Work to complete
State the number of lines in the records underneath where the word "agent" turns up, and say nothing else.

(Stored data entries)
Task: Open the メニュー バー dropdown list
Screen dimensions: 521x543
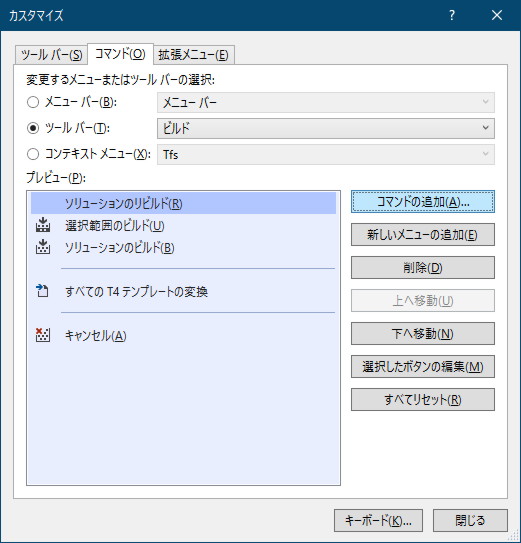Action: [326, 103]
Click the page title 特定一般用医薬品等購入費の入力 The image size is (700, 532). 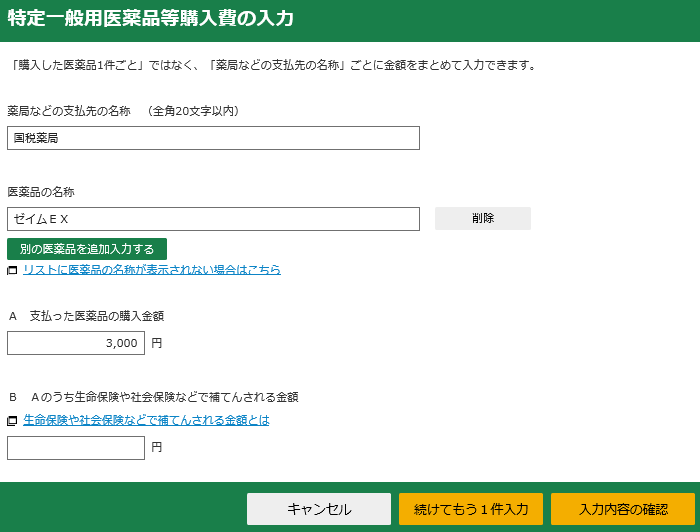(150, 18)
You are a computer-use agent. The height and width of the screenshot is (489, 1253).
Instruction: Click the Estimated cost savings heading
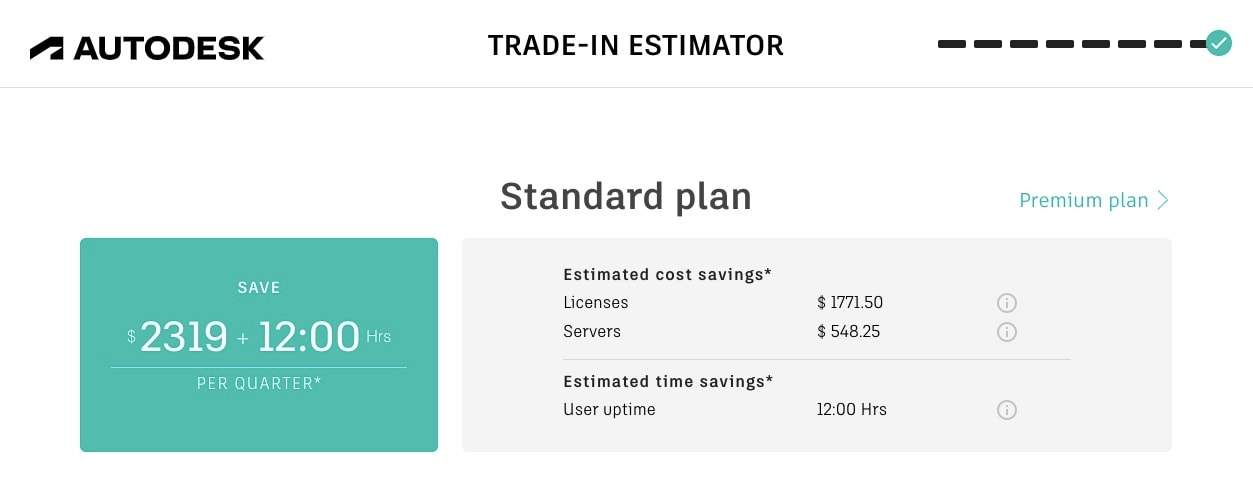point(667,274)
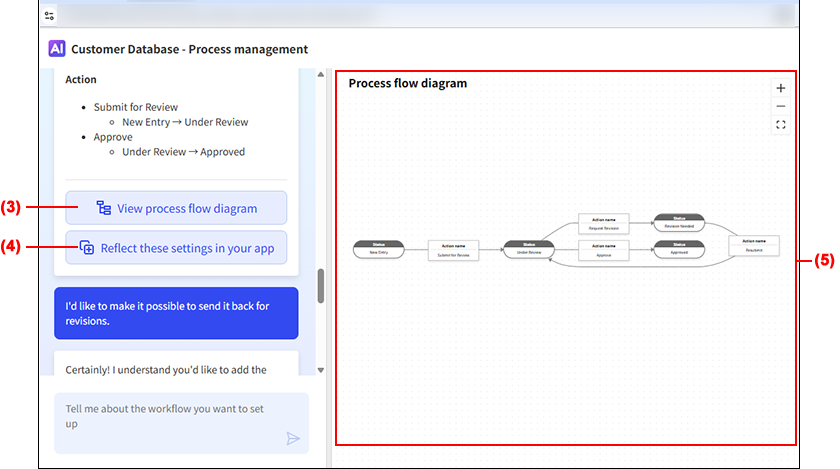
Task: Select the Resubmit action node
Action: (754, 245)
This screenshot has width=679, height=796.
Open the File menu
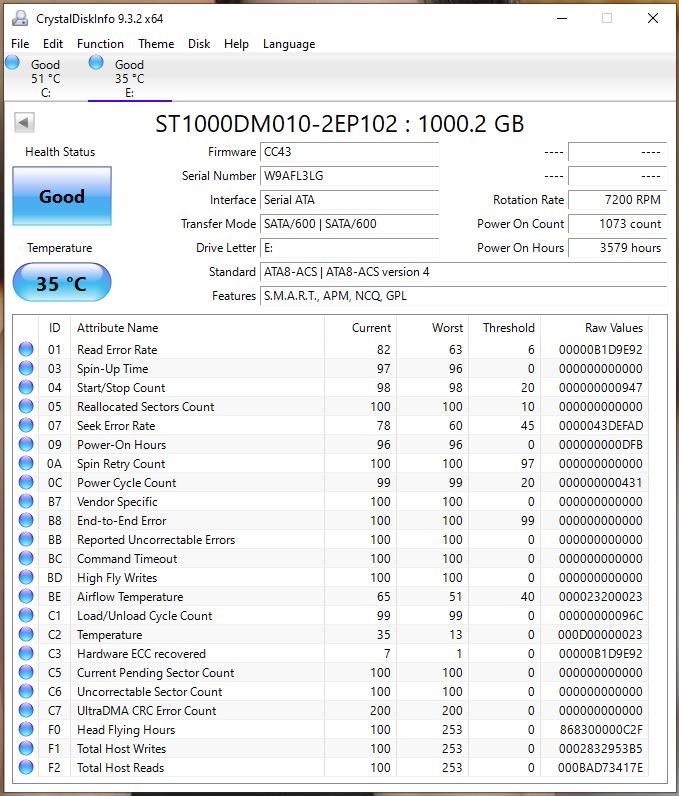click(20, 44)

---

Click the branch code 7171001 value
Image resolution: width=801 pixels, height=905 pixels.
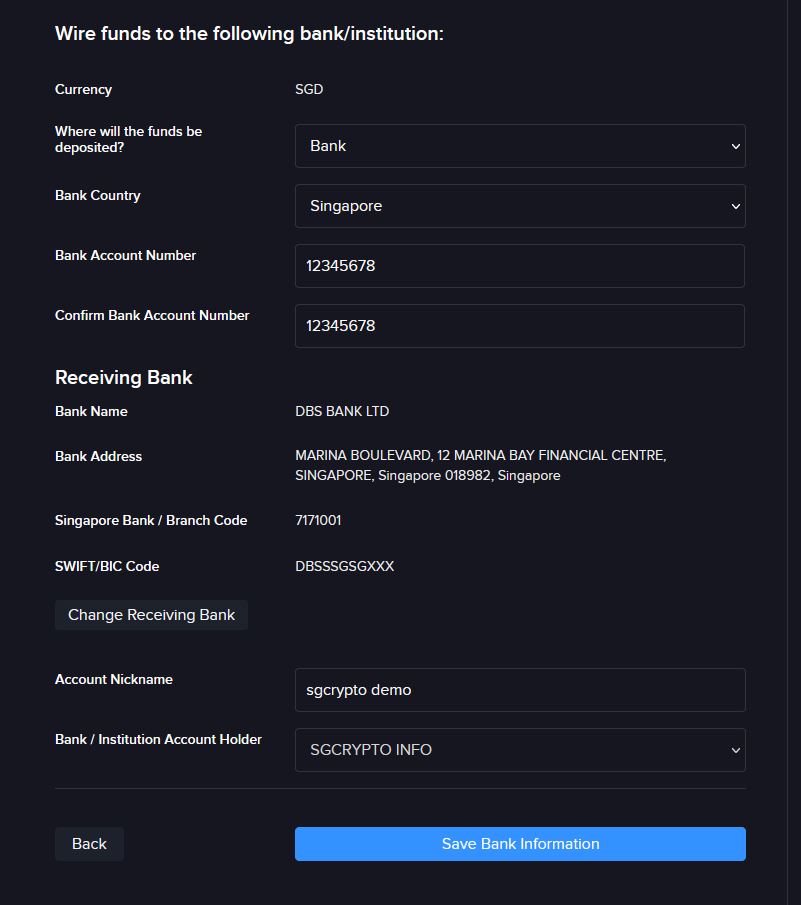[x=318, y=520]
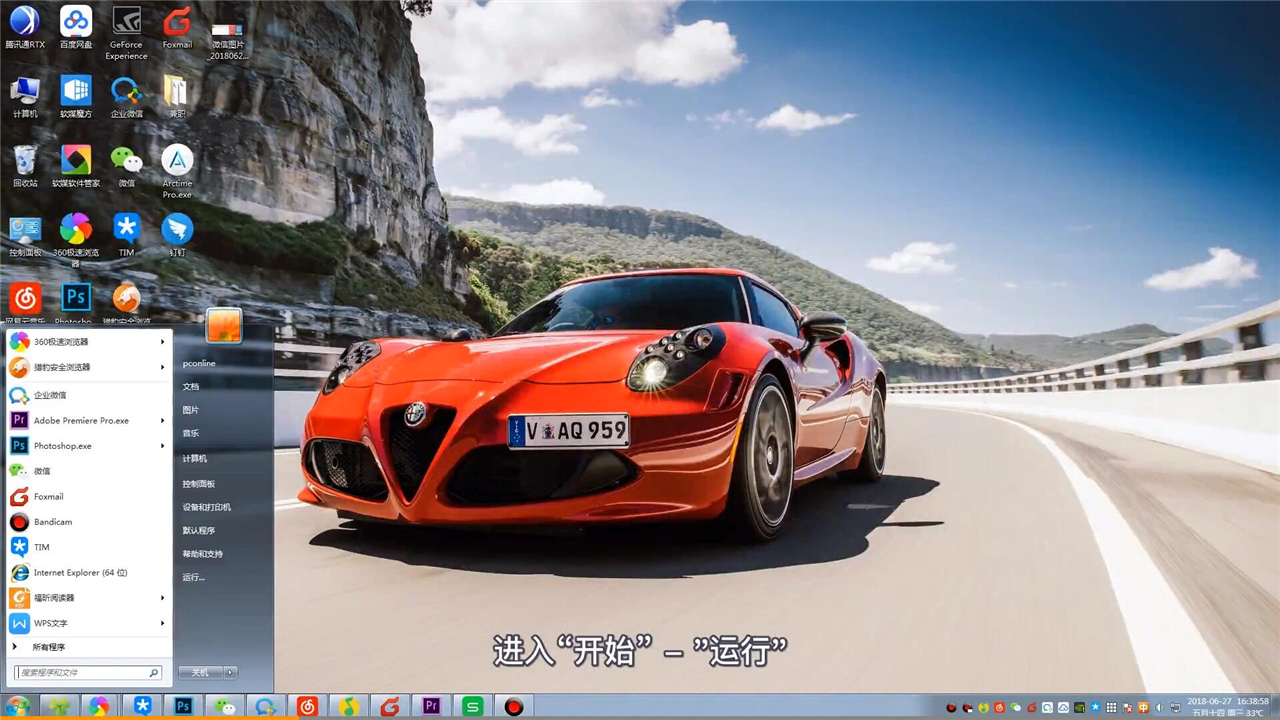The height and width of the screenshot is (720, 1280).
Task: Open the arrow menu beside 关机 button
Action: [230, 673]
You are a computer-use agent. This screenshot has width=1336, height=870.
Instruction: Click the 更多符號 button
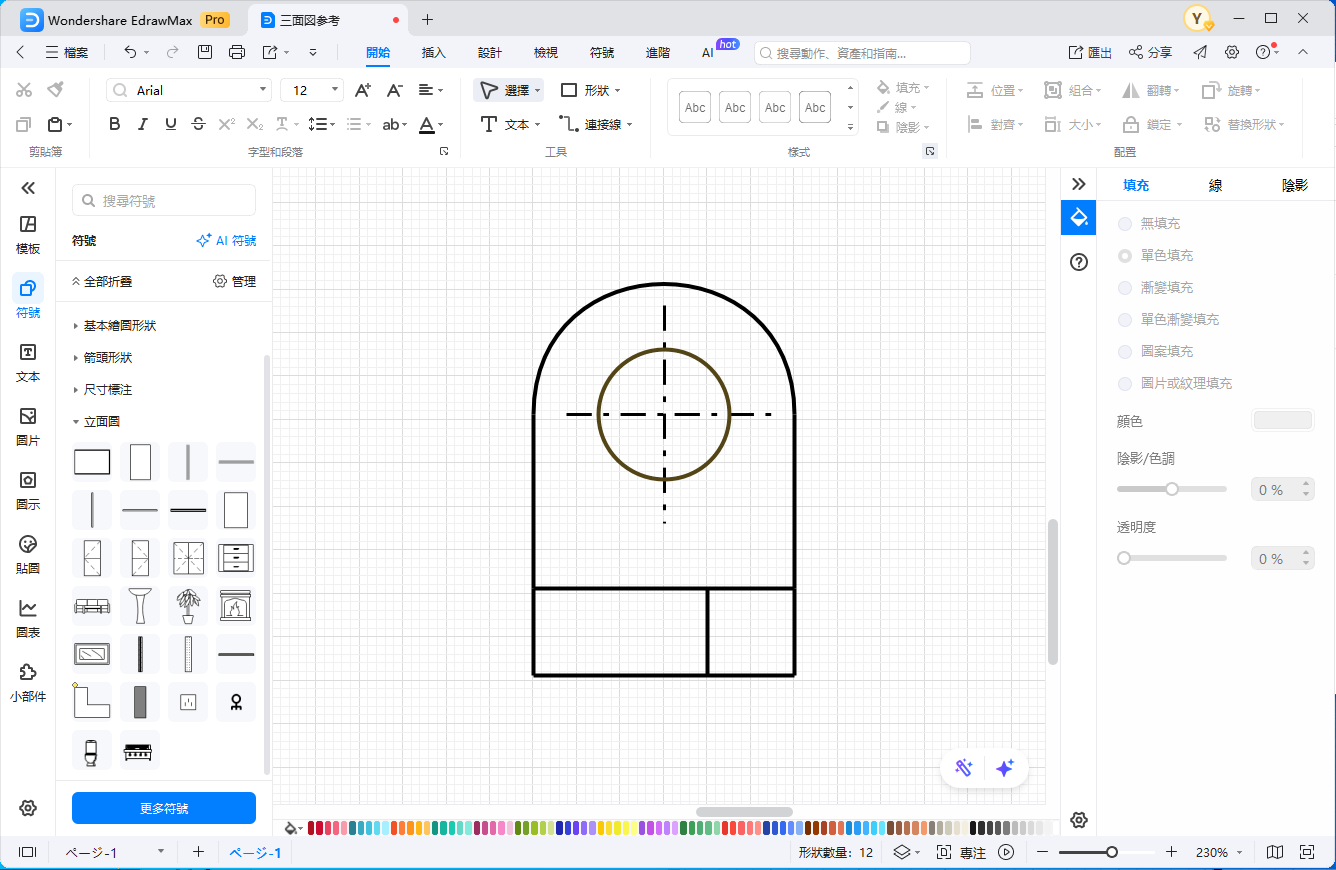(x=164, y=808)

--

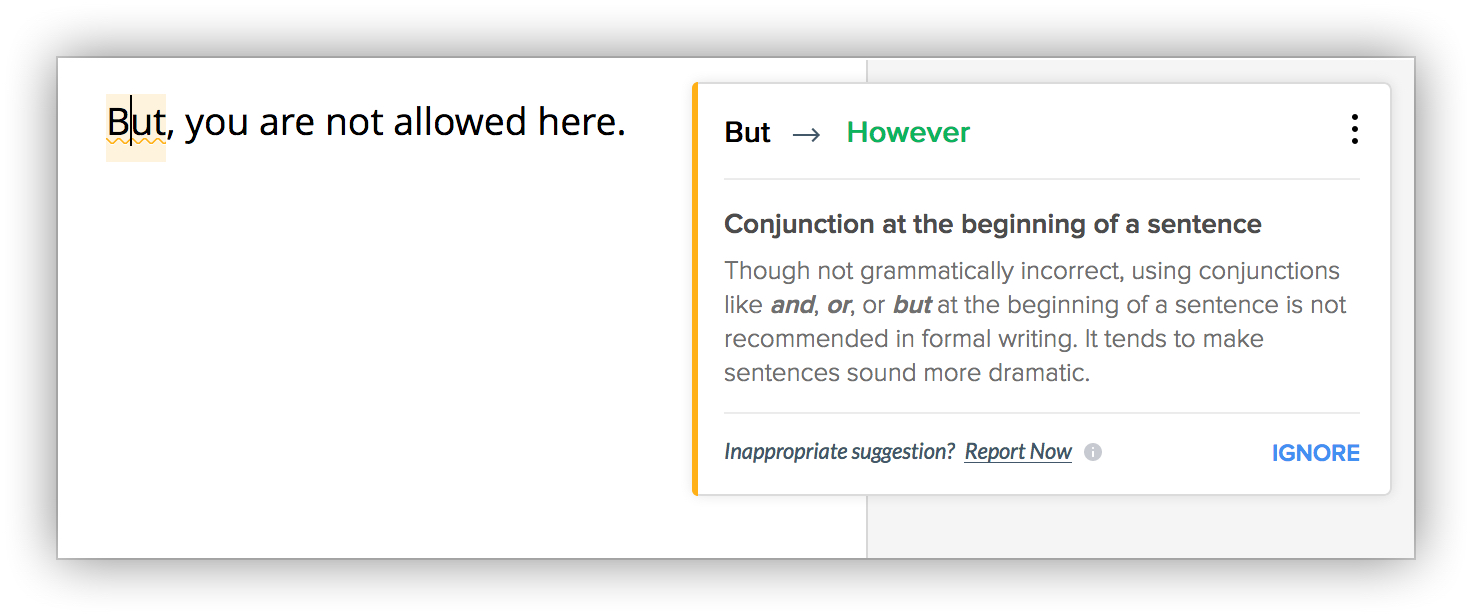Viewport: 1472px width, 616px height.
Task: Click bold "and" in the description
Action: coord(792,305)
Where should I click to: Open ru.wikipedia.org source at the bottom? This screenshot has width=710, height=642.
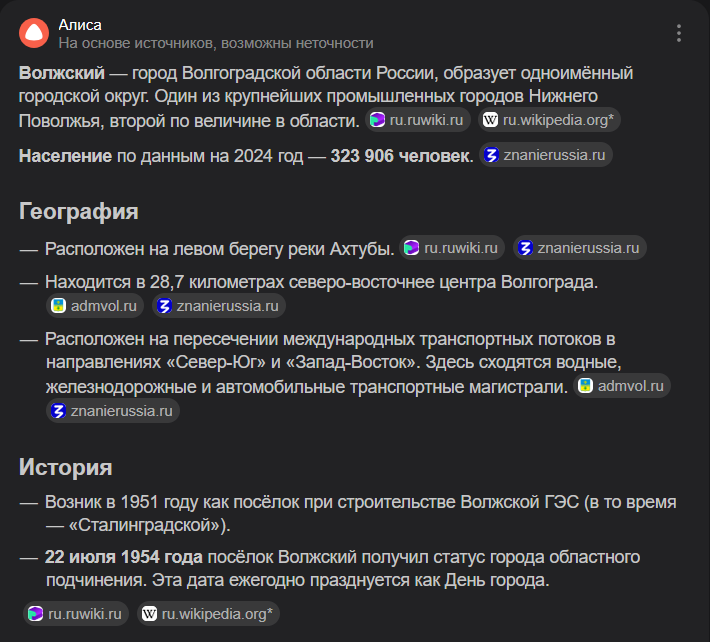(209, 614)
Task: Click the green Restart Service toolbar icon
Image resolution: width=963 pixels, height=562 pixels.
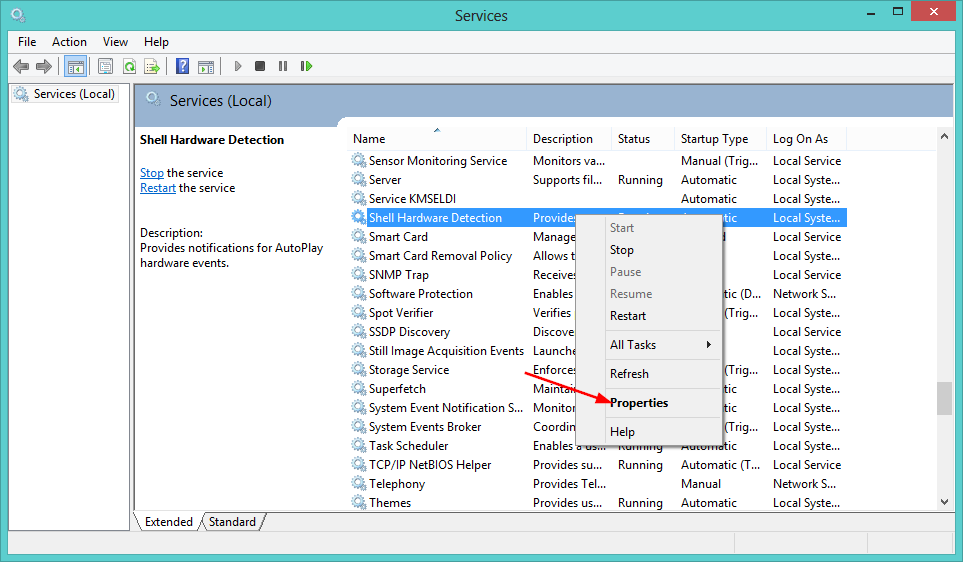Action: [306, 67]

Solution to the problem
2